La «repugnancia» toma una dirección dis­tinta de la saciedad: no se rechaza aquí el placer subjetivo, sino el alimento mismo, aunque sea de singular primor. Mucho más repugnante en­contraremos desde luego un alimento corrom­pido. La «cualidad objetiva» de la repugnancia es el objeto que resulta antipático y desa­grada­ble. El «aspecto motriz» que la acompaña es el gesto de echar a un lado el alimento, de recha­zar el objeto, aunque también se insinúa leve­mente en ella el quiebro de alejarse en otra di­rección.

El «asco» o la «náusea» se refiere a la «cualidad objetiva» de lo repelente, como el alimento maloliente, por ejemplo; pero tam­bién lo gelatinoso, lo viscoso, que es el estado de la materia cuando está en putrefacción; y asimismo, lo que está sometido a rauda pérdida de forma, co­mo la oruga, la colonia de gusa­nos, etc.: la forma se desintegra cuando lo vivo se transforma en muerto.
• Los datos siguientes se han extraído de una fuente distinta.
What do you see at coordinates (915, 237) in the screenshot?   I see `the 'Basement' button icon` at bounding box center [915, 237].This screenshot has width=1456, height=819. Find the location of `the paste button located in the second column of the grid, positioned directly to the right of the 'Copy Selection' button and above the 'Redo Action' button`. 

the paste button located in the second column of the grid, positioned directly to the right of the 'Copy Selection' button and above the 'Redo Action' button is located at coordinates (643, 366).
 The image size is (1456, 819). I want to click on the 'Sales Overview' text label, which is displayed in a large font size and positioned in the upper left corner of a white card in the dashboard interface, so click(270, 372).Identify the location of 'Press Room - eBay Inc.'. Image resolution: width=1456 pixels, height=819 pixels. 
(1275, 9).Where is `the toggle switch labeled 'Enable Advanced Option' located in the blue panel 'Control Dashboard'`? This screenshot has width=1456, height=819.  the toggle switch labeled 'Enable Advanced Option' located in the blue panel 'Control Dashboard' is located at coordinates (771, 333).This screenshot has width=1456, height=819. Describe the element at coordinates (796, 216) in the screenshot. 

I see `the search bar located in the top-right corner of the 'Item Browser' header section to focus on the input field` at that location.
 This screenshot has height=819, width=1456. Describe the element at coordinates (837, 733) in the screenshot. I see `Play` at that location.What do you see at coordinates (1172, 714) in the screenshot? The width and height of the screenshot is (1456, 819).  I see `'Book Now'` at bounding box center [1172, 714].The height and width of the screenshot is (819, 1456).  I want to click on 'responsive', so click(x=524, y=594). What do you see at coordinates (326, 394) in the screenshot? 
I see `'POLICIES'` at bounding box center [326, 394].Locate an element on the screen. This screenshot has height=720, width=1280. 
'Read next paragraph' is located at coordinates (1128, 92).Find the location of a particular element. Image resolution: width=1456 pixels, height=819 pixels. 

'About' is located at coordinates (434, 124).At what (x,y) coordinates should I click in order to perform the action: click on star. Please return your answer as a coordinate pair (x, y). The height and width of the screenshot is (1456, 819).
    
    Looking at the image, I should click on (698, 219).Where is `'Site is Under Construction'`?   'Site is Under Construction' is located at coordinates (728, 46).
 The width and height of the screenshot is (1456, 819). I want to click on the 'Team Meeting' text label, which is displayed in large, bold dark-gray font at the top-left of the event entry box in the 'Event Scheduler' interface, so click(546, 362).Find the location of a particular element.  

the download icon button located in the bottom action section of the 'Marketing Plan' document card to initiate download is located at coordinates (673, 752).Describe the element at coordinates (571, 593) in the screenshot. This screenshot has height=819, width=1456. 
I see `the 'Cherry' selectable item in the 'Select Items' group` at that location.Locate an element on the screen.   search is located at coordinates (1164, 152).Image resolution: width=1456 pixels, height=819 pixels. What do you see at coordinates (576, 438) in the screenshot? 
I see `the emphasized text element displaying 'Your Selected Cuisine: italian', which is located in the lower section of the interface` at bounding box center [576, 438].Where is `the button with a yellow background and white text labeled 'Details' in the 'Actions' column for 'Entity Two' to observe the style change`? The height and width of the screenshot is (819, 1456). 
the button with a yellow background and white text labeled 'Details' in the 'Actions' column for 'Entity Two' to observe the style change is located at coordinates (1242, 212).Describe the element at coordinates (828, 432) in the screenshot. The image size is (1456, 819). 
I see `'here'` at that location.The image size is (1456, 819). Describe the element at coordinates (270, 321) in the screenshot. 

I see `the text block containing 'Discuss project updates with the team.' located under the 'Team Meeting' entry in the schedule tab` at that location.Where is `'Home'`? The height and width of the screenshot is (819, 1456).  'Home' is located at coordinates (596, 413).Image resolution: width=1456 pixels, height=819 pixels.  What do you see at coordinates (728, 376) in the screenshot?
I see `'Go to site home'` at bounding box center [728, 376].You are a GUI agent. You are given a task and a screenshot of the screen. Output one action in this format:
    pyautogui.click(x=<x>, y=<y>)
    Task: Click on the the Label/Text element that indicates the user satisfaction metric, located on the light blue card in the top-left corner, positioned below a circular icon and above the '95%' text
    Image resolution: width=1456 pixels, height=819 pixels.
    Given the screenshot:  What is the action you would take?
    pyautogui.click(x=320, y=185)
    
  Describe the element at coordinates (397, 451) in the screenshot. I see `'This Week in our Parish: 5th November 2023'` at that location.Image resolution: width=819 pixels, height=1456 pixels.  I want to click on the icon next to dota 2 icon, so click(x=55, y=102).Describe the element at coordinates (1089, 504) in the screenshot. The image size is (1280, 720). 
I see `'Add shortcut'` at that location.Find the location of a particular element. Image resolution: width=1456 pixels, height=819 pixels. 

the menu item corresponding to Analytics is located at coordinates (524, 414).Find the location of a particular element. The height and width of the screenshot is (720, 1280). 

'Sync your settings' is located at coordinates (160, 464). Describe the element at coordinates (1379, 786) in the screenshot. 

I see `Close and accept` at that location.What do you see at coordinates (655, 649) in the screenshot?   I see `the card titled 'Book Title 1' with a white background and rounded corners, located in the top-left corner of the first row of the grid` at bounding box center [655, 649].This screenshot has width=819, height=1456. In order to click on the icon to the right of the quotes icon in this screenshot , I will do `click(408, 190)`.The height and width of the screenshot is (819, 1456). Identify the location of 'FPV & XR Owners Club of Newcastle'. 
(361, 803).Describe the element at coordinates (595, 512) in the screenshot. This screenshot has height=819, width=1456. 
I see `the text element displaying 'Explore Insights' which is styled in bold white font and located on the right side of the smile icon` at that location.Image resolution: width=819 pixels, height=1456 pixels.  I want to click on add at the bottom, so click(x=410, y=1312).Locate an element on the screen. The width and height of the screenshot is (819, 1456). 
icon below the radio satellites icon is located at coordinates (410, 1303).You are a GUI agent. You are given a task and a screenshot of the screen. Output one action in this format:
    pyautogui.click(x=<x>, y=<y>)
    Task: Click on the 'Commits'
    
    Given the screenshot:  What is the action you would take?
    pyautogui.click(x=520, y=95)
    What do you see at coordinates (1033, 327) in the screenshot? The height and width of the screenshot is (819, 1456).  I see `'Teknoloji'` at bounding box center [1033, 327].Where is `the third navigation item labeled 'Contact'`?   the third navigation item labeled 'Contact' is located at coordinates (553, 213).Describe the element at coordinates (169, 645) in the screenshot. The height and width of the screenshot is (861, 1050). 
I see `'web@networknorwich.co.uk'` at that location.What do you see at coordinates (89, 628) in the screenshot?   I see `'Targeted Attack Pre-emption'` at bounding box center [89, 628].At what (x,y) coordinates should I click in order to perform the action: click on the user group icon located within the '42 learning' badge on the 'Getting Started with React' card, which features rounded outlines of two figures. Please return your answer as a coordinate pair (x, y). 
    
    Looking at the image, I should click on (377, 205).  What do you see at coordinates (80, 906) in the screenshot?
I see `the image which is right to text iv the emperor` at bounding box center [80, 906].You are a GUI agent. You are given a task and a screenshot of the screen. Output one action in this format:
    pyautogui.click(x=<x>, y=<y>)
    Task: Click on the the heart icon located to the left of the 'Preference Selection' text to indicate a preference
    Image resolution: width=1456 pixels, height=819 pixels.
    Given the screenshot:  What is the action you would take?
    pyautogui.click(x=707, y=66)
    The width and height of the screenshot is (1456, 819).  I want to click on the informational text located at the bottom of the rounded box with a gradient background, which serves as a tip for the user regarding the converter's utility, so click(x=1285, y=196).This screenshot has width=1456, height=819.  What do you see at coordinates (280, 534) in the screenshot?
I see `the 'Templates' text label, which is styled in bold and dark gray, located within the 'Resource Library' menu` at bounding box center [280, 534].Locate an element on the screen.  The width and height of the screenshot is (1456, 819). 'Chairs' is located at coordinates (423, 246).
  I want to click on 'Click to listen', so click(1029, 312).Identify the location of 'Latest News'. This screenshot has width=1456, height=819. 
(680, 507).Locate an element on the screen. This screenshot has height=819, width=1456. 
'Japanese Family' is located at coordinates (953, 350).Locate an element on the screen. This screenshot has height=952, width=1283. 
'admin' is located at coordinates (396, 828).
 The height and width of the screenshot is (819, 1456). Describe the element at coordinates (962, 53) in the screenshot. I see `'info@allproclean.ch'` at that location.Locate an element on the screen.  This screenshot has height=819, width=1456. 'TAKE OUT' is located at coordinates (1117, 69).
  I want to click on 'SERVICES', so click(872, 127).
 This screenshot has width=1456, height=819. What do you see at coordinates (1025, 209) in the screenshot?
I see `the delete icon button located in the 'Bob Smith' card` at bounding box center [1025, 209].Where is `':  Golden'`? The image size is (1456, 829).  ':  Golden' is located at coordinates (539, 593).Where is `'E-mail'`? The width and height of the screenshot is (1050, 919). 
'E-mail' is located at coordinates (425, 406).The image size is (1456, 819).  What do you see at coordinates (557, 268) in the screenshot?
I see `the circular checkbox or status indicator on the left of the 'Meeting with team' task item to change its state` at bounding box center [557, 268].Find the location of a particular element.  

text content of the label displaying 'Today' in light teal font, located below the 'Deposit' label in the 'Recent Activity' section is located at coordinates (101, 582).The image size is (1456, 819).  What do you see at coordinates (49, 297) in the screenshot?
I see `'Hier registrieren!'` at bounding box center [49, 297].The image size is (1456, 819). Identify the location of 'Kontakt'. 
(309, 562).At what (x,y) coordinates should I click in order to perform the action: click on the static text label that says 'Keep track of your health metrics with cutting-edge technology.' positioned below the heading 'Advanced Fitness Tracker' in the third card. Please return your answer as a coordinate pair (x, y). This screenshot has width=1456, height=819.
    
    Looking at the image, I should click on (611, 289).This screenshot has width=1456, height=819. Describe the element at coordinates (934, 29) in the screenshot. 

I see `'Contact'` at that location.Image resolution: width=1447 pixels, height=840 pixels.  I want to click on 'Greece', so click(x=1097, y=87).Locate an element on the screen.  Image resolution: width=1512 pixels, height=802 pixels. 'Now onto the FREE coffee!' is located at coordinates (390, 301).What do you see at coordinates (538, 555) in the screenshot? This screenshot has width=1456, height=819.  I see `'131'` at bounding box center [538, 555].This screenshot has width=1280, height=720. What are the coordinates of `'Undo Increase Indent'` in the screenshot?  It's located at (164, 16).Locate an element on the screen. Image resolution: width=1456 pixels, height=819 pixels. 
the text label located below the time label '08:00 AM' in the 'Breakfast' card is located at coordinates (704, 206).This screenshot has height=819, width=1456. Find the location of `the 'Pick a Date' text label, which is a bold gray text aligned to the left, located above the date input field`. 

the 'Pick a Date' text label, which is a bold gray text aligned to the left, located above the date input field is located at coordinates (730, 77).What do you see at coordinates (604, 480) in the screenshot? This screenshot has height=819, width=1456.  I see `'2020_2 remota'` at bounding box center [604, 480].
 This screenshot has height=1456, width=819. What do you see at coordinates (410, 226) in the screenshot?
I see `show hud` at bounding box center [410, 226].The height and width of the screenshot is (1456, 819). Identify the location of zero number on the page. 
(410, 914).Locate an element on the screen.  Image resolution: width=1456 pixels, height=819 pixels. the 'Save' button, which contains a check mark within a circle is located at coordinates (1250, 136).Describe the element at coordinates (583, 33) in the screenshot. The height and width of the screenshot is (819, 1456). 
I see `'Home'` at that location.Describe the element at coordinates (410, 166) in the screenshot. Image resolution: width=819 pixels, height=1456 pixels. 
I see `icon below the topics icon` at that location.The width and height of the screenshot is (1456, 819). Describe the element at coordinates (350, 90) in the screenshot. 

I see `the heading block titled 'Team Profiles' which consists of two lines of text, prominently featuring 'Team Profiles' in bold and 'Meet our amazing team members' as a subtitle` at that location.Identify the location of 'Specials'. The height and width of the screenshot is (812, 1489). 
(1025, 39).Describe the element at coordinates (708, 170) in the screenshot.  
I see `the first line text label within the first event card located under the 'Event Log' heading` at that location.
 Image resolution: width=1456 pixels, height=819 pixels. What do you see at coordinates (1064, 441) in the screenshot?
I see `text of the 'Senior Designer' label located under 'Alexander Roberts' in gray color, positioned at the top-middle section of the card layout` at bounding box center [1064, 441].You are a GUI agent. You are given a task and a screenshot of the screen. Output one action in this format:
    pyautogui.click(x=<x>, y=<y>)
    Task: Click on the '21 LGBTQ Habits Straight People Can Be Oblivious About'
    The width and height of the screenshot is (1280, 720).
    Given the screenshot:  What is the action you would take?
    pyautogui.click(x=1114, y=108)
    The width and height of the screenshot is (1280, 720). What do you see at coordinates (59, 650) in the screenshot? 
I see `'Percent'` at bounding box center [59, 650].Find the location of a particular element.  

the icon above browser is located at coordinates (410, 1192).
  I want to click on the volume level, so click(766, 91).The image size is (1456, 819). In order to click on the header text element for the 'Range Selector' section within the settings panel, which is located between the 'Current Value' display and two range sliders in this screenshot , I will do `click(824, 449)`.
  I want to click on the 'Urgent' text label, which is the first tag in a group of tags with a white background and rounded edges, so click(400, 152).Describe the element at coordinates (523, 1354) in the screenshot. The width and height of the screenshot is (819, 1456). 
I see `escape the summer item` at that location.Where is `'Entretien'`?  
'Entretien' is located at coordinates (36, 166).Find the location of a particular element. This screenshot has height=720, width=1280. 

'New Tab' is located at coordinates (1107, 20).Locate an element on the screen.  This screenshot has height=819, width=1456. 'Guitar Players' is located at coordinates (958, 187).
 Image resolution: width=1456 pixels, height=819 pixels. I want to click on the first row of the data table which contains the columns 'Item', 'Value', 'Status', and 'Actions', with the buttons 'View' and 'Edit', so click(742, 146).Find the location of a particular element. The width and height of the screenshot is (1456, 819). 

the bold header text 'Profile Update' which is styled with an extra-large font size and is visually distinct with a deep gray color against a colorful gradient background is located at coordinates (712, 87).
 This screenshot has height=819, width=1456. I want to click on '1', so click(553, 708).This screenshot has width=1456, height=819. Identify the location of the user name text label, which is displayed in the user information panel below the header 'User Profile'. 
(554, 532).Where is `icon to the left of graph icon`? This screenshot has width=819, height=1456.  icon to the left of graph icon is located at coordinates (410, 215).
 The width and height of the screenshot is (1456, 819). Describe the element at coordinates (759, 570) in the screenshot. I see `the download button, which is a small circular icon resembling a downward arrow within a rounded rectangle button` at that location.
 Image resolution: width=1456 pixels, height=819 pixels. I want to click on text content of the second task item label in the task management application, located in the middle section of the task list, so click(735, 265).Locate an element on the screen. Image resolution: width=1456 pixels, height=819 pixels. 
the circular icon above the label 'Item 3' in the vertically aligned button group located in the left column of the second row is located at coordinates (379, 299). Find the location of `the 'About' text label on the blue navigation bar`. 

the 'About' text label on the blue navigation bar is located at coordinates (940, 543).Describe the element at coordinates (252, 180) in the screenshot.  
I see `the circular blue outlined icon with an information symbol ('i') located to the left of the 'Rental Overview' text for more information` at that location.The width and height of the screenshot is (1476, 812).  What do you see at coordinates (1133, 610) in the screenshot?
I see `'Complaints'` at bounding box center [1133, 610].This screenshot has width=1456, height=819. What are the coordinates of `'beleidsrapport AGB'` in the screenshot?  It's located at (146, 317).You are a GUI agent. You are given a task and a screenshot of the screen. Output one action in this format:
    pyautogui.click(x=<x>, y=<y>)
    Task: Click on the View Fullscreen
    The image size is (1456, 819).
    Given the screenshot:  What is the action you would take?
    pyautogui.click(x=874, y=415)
El asco o la náu­sea es producido por aquello que, puesto en con­tacto con no­sotros, parece desin­te­grar o destruir nuestra propia sustancia vital, justo porque también ello está de­sintegrado. El aspecto «motriz» de la náusea consiste primariamente no tanto en apartar el ali­mento o la comida –como ocurre en la repugnancia–, cuanto en alejarse o huir, para no po­nerse en contacto con lo que produce tal sentimiento. Este deseo de no contactar se expresa de una manera fisio­lógica ní­tida en el «vómito» que expele del es­tó­mago –órgano de transformación de los ali­mentos– las sustancias que se hacen in­compa­tibles con las actuales funciones vitales del or­ganismo. Asco o náusea de­fiende los intereses de la vitalidad hu­mana.

Aburrimiento, saciedad, repugnancia, asco o náusea conciernen a la temática de la conser­vación del individuo y de la vida misma. Hacen que el organismo centre la atención en sí mismo, para de­fenderse (apartarse o huir) de un entorno hostil.